The fact is, we cannot put a price tag on music. We can put a price tag on the delivery mechanisms, though. A CD costs a certain amount of money to make and to package and to distribute and sell. Price it too low, and you don't cover your costs and go out of business. Price it too high, and no one buys it and you go out of business. Fine. That's how most businesses work. But what about the move to the digital realm? When you download a digital audio file, the artist or record company that made it doesn't have to make another - everyone can just basically copy the same file. How do you price something like that?
The answer is... well, we apparently don't know what the answer is yet. Which is why we have an industry flailing about, trying to figure out how to sell something that is intangible and ephemeral but comes in a variety of tangible, physical, or virtual forms. iTunes files will now be priced at 69 cents, 99 cents, and $1.29. If you want to hear an old favorite from when you were a kid, it'll cost you pennies. On the other hand, if you want Neil Young's Archives recording, it'll cost you 99 bucks for the cds, or $199 for the DVDs, or $299 for the Blu-ray discs.

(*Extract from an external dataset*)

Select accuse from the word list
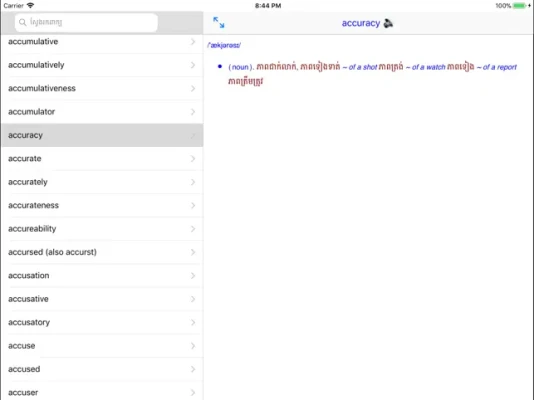This screenshot has width=534, height=400. click(x=102, y=346)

And of course, there's a whole generation that's grown up thinking that music is free. The problem is, they're right. Music should be free. But the reality is that musicians and composers have a right to earn a living from their work, and so do the people who produce and manufacture and distribute the music. So in China, where 99% of the music is illegal, the record industry has partnered with Google to give the music away for free, legally, in exchange for advertising revenue.
Now the big question in the industry seems to be - how do we get the people buying single songs for 99 cents to actually buy whole records instead? After all, a business built on transactions that make a profit of literally just a few pennies each is not very efficient. And so we have these iTunes passes, offering fans of a band the chance to buy all the songs, all the remixes, the outtakes, the videos, over a period of weeks or months, for a price that's only slightly higher than if you'd bought the regular CD.
The problem is, this compounds the fundamental problem with the music industry: when so many full-length albums have one or two good songs and then a load of filler, it doesn't help to add still more filler.
Tell us: how do you figure out how much to spend on music? When does $299 seem like a bargain, and 99 cents just not worth the price?